## [What this task involves]
For the data below, transcribe the part that opens with the line containing "21Casino (89, 1772)" and closes with the line containing "[Visit our pinterest] (589, 2251)", exactly and with no pictures.

## [Material provided]
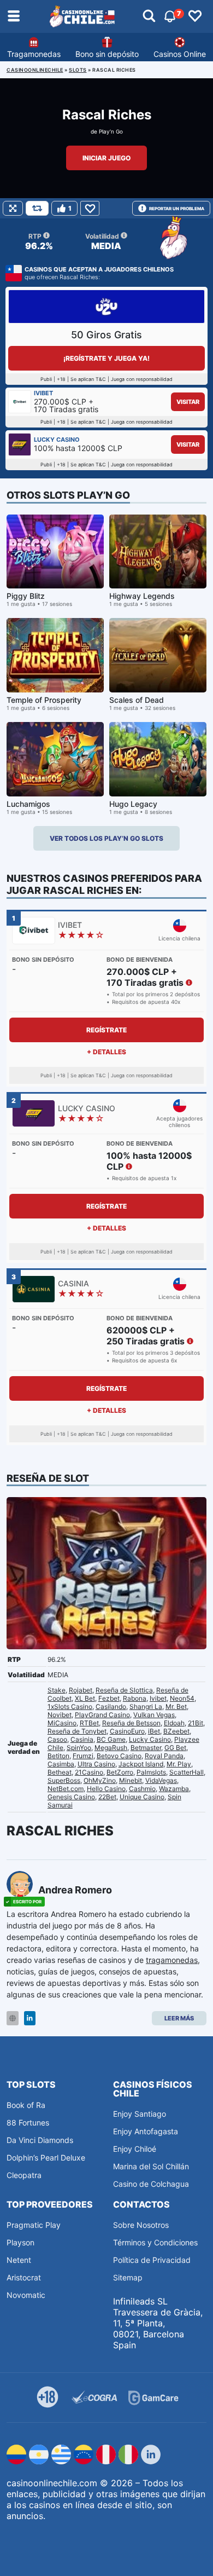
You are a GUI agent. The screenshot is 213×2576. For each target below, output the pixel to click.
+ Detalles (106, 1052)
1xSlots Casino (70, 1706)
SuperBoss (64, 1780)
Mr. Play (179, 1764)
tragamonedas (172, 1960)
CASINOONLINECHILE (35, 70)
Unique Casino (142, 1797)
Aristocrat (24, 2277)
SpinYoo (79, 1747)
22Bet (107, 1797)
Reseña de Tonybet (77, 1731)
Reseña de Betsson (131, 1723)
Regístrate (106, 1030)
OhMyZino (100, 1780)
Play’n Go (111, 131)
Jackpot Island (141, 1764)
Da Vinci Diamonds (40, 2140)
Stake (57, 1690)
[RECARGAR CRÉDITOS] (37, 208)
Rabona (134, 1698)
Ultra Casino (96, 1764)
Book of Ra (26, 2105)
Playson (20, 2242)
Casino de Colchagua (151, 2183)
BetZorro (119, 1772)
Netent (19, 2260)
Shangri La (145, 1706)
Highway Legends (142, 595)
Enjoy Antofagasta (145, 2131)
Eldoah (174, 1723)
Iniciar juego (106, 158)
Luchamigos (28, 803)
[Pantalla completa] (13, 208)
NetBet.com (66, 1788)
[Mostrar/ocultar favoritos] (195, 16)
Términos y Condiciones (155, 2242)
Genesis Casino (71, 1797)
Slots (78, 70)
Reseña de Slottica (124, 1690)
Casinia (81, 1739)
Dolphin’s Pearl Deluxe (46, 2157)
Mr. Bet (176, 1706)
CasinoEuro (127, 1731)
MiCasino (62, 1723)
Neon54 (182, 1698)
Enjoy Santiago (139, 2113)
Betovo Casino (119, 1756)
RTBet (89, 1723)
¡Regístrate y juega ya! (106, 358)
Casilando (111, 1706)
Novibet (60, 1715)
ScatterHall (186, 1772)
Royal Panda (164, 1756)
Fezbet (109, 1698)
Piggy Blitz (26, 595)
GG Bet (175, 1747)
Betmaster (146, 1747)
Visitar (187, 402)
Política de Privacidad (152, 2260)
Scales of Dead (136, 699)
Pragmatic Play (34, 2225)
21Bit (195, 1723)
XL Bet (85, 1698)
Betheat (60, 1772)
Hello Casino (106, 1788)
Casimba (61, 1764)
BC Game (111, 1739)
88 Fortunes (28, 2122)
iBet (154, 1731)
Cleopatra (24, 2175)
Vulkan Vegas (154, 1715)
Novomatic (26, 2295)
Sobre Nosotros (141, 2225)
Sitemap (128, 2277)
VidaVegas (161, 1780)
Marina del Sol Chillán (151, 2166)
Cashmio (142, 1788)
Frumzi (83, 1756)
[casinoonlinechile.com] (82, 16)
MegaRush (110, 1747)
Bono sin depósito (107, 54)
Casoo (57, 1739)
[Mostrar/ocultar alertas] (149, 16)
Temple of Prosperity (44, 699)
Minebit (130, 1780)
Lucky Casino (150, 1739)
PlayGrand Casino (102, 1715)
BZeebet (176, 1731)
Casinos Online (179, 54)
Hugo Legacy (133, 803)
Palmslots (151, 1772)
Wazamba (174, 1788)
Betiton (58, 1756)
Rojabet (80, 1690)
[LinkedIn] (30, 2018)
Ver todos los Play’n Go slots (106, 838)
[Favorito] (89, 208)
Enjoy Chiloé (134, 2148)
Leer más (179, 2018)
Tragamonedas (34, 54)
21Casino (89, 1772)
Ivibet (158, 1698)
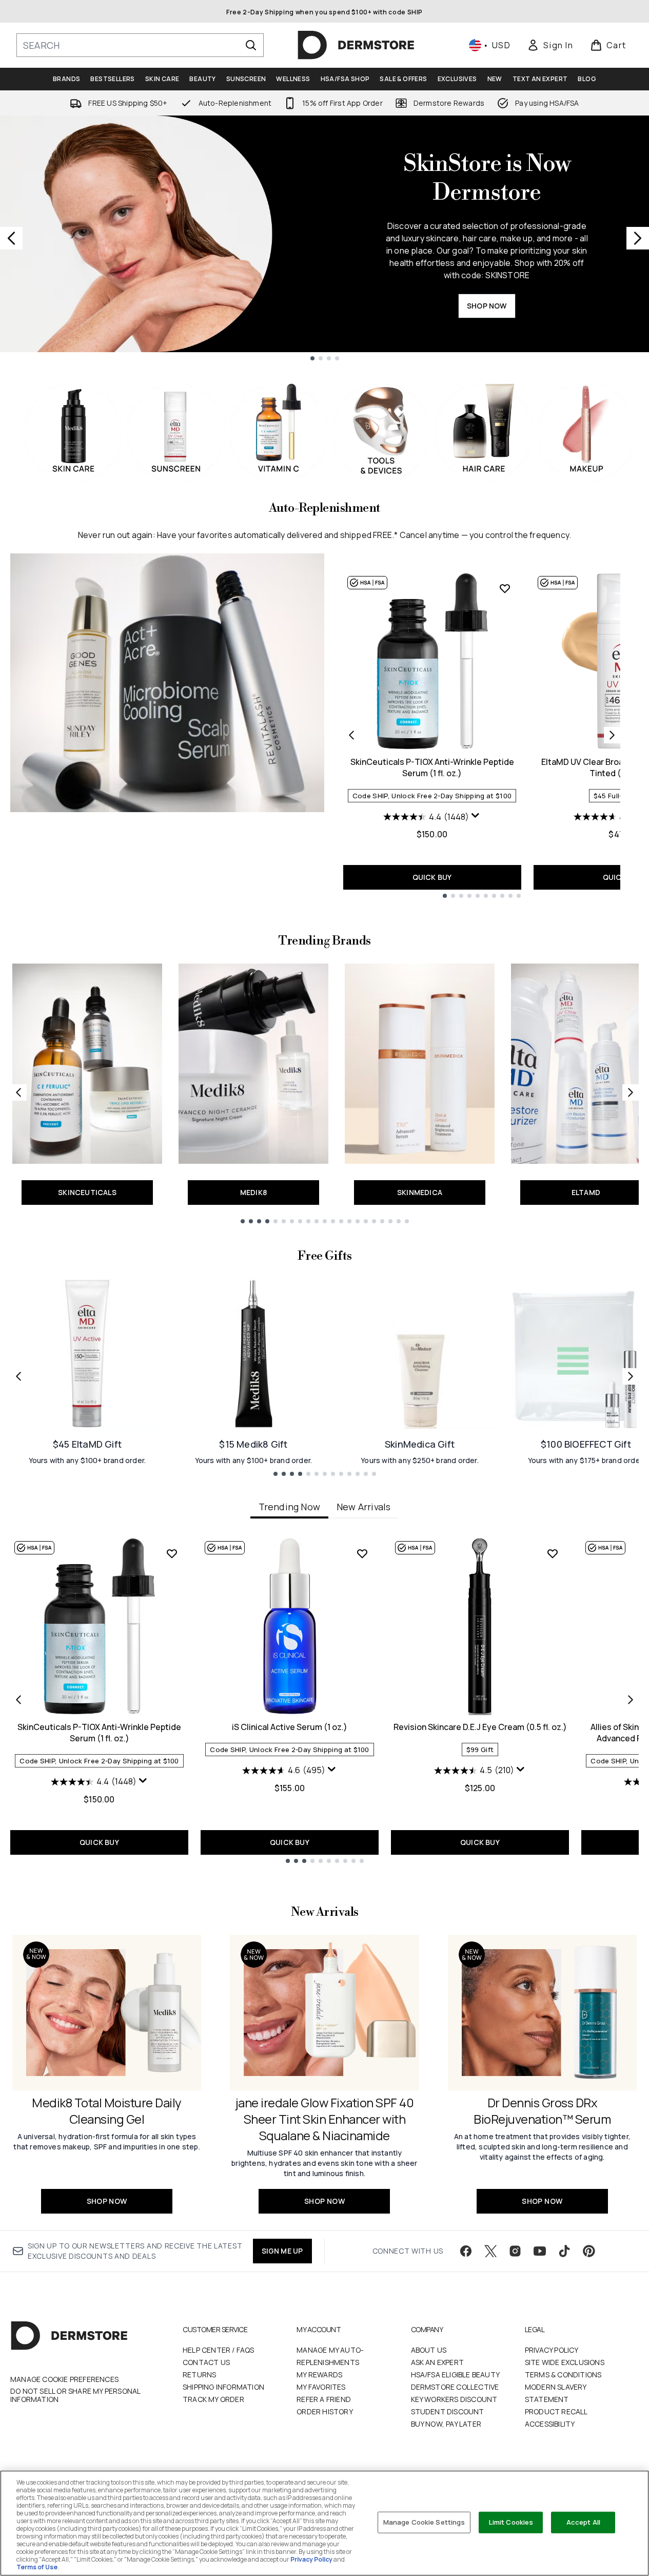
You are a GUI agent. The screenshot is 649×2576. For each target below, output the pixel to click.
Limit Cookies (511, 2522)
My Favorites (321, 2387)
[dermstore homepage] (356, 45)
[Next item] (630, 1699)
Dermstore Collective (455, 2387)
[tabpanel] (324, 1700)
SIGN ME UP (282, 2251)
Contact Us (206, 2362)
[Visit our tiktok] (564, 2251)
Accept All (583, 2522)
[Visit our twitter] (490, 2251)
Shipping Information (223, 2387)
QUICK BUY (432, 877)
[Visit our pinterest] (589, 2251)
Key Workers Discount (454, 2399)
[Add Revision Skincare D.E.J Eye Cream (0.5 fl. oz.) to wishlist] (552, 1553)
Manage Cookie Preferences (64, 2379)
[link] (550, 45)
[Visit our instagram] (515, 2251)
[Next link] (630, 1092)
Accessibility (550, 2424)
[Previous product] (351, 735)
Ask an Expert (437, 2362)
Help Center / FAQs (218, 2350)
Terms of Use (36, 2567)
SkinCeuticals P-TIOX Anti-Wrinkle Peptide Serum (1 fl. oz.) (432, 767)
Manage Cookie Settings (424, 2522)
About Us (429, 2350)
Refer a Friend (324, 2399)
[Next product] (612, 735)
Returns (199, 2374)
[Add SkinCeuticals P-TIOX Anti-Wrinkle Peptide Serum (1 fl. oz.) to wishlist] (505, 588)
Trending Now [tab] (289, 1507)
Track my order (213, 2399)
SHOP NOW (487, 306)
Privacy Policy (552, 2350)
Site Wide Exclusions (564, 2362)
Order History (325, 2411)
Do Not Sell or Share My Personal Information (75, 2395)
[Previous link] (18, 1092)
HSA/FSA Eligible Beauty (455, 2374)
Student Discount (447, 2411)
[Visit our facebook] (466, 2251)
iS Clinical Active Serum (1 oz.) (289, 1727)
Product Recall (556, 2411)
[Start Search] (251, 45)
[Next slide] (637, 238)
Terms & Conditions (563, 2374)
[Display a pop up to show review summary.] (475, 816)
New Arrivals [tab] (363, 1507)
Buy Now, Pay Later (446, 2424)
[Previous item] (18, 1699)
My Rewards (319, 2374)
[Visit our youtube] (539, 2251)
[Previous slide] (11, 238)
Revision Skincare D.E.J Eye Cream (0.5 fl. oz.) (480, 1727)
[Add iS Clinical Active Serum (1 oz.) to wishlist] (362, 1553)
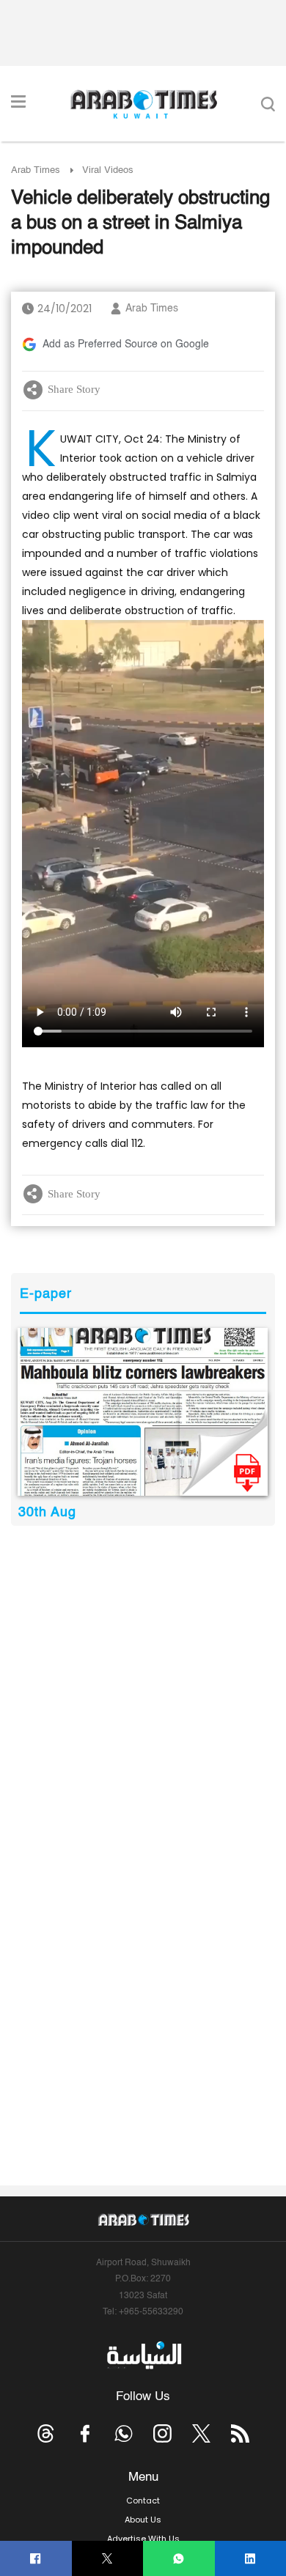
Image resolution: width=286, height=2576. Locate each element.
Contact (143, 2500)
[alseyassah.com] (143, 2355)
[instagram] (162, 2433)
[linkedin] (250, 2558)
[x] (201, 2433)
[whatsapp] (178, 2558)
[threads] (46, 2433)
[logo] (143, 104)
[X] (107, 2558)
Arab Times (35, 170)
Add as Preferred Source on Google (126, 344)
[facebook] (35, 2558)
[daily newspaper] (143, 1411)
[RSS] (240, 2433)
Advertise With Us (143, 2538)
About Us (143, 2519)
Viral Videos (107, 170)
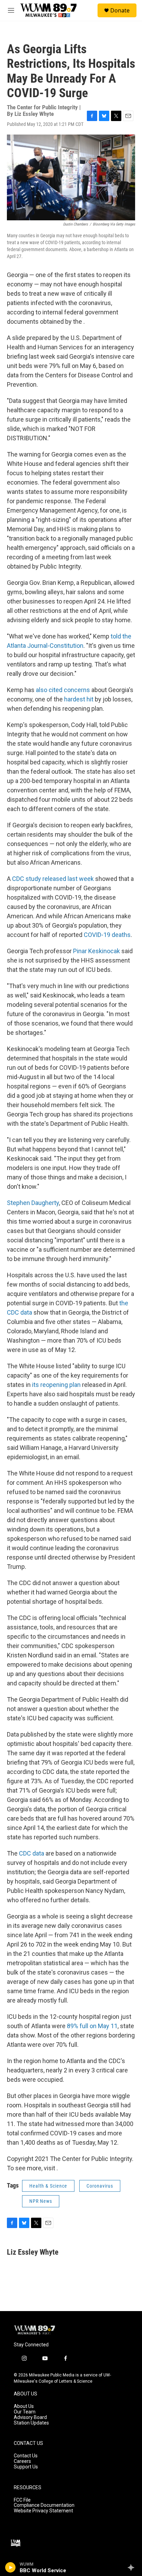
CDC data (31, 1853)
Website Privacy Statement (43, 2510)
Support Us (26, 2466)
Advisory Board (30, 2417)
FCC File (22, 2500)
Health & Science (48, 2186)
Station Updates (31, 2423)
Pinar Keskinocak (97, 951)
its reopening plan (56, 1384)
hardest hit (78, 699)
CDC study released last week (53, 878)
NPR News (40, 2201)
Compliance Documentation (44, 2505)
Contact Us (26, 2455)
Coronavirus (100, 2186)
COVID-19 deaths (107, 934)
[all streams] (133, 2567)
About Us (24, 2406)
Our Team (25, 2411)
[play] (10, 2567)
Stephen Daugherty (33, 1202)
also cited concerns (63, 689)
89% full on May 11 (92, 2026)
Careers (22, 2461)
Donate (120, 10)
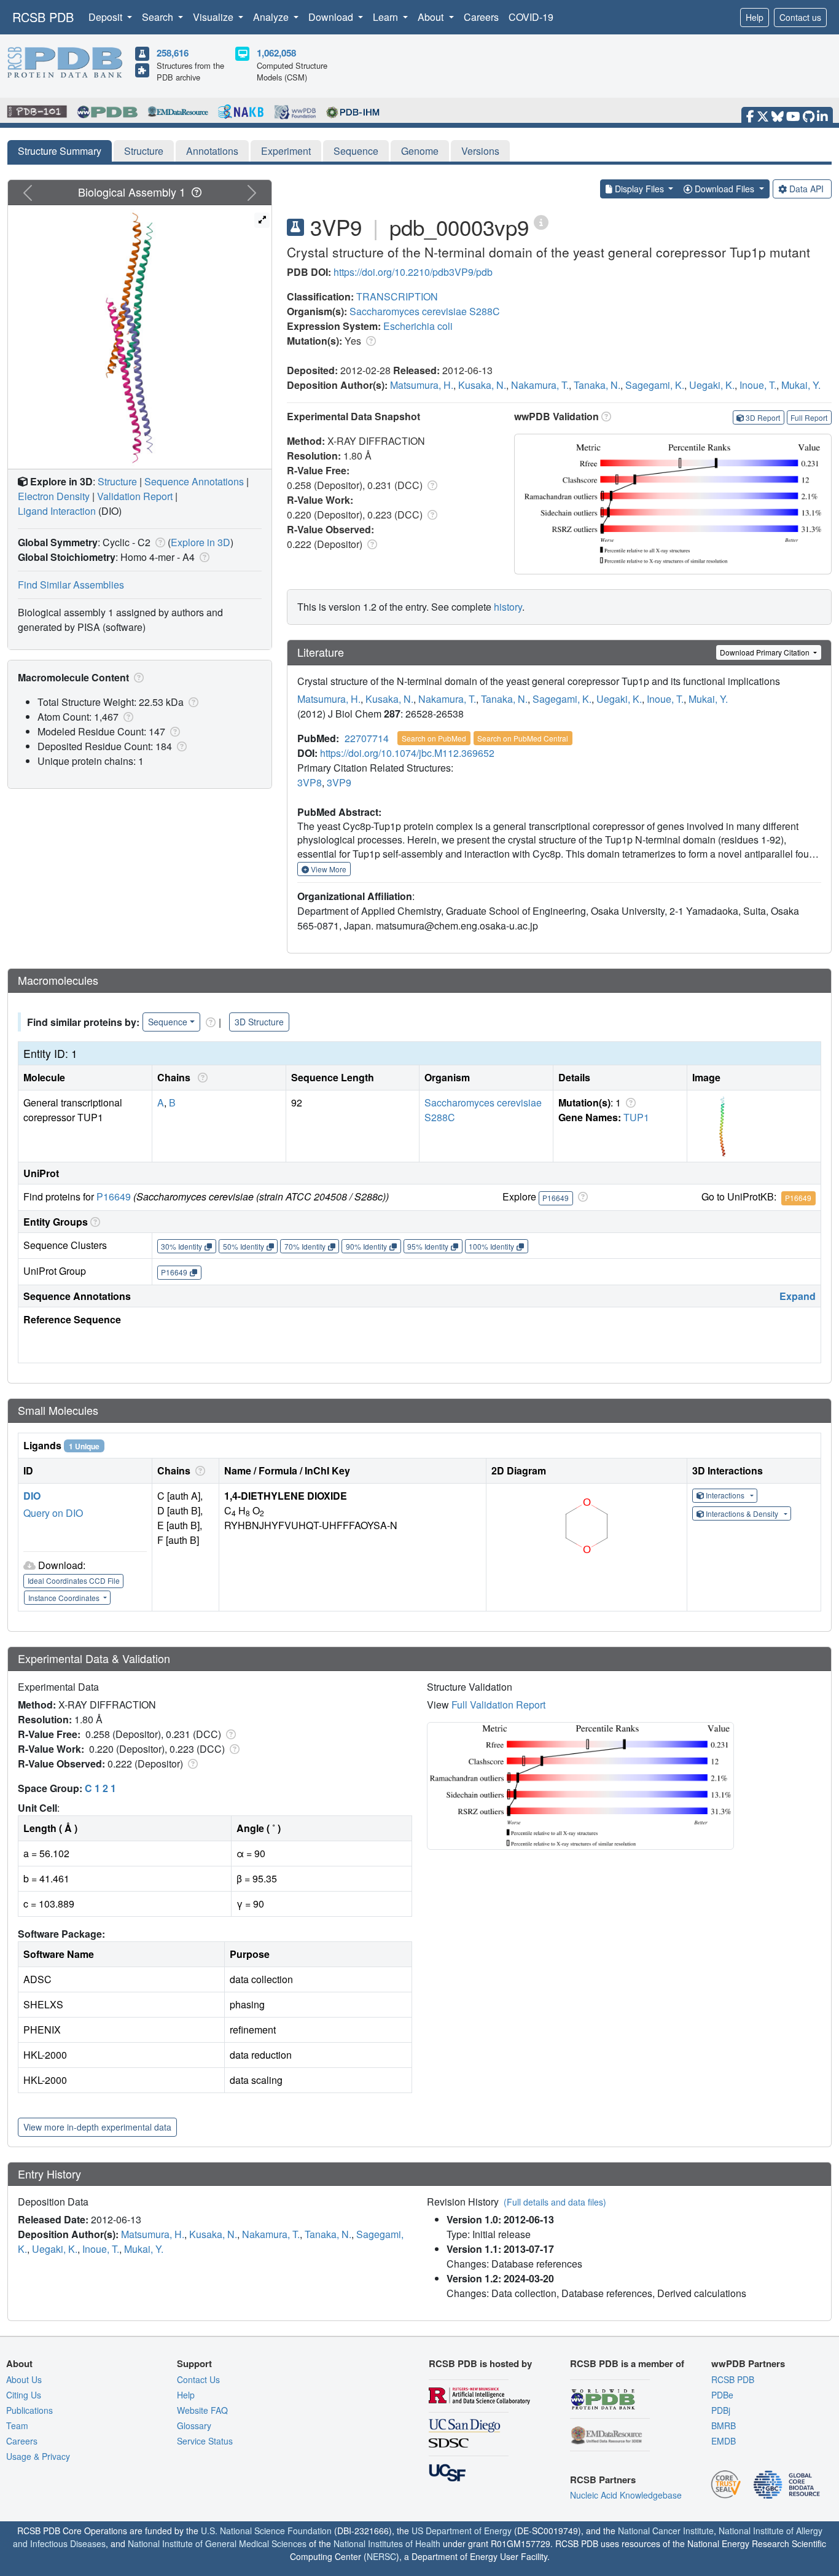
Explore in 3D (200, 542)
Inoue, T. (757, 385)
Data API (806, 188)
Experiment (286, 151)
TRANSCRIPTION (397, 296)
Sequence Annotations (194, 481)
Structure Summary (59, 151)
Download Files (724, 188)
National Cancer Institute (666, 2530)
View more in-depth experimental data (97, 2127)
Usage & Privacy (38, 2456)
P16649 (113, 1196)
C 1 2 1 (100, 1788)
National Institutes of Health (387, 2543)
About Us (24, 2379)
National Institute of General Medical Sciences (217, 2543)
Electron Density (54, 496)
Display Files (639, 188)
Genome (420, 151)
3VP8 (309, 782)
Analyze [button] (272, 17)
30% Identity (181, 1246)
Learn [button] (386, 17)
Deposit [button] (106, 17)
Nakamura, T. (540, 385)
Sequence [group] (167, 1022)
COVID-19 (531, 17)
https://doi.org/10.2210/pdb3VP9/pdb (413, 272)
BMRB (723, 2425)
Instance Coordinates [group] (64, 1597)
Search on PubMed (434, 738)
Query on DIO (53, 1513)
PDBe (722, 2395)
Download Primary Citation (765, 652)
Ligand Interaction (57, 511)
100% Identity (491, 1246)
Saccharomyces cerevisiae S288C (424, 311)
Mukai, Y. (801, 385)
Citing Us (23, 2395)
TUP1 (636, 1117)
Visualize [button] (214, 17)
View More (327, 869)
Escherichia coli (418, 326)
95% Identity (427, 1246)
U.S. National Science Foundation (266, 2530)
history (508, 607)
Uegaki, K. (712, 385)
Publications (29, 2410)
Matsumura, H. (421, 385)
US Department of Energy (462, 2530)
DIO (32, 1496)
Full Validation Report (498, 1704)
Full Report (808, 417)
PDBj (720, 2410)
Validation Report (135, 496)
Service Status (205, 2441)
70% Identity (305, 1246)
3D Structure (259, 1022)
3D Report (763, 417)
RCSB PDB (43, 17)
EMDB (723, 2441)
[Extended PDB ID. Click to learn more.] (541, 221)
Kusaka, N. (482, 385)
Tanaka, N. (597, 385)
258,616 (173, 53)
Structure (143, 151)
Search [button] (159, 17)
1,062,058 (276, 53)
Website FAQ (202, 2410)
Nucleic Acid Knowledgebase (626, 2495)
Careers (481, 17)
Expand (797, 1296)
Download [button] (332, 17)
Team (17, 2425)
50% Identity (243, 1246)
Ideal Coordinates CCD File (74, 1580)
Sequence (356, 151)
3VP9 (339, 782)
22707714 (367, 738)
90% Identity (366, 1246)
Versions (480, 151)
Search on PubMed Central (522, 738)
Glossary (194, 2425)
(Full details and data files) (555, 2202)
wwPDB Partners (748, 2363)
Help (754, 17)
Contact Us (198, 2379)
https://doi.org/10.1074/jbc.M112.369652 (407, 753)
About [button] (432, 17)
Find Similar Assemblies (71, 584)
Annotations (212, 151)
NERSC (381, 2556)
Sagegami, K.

## [Task answer]
21Casino (89, 1772)
Ivibet (158, 1698)
You are a GUI agent. The screenshot is 649×2576. For each target below, output the pixel to click.
Limit Cookies (511, 2522)
My Favorites (321, 2387)
[dermstore homepage] (356, 45)
[Next item] (630, 1699)
Dermstore Collective (455, 2387)
[tabpanel] (324, 1700)
SIGN ME UP (282, 2251)
Contact Us (206, 2362)
[Visit our tiktok] (564, 2251)
Accept All (583, 2522)
[Visit our twitter] (490, 2251)
Shipping Information (223, 2387)
QUICK BUY (432, 877)
[Visit our pinterest] (589, 2251)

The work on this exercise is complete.